++++ Raw data ++++
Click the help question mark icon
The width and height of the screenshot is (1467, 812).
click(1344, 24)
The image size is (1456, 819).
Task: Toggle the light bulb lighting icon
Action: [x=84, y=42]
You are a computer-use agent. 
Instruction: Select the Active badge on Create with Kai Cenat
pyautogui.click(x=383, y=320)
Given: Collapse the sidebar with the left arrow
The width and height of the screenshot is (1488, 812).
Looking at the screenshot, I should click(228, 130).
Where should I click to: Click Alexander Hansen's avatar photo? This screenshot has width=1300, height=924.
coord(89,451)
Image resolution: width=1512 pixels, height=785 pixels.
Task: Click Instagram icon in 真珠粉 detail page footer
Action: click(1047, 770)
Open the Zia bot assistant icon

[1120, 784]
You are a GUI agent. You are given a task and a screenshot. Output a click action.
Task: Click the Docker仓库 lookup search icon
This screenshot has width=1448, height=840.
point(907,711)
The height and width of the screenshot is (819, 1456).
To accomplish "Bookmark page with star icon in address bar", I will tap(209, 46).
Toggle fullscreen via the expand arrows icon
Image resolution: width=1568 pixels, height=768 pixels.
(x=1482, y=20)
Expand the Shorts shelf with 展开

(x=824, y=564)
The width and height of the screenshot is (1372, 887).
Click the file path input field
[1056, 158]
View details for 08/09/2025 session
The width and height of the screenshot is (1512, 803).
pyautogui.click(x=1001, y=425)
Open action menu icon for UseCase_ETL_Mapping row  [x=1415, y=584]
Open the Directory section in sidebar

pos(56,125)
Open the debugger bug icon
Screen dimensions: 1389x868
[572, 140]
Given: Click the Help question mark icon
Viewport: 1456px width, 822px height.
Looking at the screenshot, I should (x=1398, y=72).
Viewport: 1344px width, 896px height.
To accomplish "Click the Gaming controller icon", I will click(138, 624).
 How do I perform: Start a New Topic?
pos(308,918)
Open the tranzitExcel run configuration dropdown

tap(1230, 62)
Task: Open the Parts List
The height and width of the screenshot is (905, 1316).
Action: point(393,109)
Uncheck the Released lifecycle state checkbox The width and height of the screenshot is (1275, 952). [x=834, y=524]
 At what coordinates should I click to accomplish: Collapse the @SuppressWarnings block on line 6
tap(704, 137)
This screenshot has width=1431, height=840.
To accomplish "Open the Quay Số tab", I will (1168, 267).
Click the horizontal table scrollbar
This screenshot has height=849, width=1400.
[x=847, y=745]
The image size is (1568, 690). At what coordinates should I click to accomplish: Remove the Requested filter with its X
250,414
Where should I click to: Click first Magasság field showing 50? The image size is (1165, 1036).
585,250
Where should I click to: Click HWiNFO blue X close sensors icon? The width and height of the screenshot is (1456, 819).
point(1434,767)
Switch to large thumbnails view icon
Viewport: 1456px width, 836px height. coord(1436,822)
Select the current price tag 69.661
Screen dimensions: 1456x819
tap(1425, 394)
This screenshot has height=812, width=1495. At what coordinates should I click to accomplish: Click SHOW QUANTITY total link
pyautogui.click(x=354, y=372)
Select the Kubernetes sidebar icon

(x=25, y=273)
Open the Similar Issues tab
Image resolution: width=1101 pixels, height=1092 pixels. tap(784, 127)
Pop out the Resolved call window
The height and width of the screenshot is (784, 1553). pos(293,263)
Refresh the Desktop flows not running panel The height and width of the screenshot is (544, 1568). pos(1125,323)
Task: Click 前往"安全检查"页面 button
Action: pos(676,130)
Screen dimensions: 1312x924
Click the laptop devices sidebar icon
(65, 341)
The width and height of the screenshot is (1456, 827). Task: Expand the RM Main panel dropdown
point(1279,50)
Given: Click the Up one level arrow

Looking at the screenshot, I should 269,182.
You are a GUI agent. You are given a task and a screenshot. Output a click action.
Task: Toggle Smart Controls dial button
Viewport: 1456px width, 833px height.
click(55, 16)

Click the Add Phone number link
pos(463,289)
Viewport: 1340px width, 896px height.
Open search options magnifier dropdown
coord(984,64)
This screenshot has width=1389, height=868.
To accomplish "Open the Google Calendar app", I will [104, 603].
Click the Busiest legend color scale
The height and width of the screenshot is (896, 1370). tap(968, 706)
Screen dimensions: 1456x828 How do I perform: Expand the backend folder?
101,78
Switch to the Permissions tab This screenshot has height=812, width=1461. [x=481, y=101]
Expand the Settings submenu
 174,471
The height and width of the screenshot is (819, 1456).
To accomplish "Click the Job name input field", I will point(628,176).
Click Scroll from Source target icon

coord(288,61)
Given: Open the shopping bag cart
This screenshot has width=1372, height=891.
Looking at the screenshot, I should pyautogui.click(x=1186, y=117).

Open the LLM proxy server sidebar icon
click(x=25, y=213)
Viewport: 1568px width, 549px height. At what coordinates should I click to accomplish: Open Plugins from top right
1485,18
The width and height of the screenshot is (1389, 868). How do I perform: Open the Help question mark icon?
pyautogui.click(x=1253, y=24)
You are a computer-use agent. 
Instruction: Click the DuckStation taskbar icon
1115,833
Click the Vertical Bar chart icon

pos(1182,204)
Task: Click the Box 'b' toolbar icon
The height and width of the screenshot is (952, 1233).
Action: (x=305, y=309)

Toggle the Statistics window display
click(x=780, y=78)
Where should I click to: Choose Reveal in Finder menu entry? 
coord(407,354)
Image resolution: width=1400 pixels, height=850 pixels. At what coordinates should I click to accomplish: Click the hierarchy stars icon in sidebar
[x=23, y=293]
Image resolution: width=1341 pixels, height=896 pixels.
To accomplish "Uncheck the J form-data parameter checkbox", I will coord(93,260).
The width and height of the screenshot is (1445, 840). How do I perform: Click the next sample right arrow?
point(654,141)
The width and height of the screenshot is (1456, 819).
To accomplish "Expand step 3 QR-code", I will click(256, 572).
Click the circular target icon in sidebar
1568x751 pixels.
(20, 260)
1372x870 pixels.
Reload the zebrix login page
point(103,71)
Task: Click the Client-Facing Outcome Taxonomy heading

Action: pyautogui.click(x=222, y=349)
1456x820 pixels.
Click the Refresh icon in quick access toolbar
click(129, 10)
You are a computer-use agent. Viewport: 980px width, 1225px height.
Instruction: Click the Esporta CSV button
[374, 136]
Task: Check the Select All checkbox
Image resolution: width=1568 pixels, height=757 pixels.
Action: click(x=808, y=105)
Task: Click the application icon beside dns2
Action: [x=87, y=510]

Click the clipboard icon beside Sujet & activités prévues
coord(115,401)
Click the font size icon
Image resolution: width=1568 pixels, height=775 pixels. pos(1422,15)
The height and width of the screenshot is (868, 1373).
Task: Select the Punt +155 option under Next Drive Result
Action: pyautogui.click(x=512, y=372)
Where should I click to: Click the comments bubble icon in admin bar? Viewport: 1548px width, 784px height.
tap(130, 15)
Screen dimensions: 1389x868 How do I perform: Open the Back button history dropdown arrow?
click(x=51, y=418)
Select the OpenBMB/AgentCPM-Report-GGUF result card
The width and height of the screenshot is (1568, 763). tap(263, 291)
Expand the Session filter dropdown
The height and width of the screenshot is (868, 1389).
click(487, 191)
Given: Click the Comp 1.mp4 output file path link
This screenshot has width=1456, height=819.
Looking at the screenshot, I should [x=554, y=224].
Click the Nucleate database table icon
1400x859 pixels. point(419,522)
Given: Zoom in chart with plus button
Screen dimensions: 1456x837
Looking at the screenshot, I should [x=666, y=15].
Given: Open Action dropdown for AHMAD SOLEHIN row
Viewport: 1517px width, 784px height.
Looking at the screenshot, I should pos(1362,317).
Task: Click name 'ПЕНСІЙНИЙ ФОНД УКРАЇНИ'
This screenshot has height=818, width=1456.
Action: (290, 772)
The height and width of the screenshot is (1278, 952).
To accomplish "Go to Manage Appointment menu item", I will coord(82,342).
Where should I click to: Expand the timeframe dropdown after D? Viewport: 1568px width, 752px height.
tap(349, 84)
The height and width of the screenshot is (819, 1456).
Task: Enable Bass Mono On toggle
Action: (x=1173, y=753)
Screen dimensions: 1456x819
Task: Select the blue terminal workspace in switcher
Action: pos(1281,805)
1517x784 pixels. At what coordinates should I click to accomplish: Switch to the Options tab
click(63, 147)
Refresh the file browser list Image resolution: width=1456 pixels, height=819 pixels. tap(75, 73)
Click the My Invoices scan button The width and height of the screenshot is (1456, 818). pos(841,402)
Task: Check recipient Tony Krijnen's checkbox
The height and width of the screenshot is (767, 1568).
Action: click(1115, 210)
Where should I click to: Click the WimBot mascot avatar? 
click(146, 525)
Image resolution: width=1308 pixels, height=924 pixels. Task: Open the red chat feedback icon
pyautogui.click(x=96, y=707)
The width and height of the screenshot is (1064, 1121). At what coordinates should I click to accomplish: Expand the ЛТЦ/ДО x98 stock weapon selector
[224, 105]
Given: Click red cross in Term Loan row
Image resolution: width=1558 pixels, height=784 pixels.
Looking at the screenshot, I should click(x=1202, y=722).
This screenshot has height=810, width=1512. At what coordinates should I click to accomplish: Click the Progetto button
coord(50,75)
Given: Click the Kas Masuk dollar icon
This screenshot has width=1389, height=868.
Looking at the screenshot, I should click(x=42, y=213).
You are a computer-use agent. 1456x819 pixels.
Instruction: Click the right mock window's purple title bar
++++
**Task prompt**
Write out again, unchanged, every line from the line containing "Image resolution: width=1558" to the final line of the material above.

**Result of this exercise**
Image resolution: width=1558 pixels, height=784 pixels.
Looking at the screenshot, I should click(x=1202, y=722).
This screenshot has height=810, width=1512. At what coordinates should I click to accomplish: Click the Progetto button
coord(50,75)
Given: Click the Kas Masuk dollar icon
This screenshot has width=1389, height=868.
Looking at the screenshot, I should click(x=42, y=213).
You are a computer-use agent. 1456x819 pixels.
Instruction: Click the right mock window's purple title bar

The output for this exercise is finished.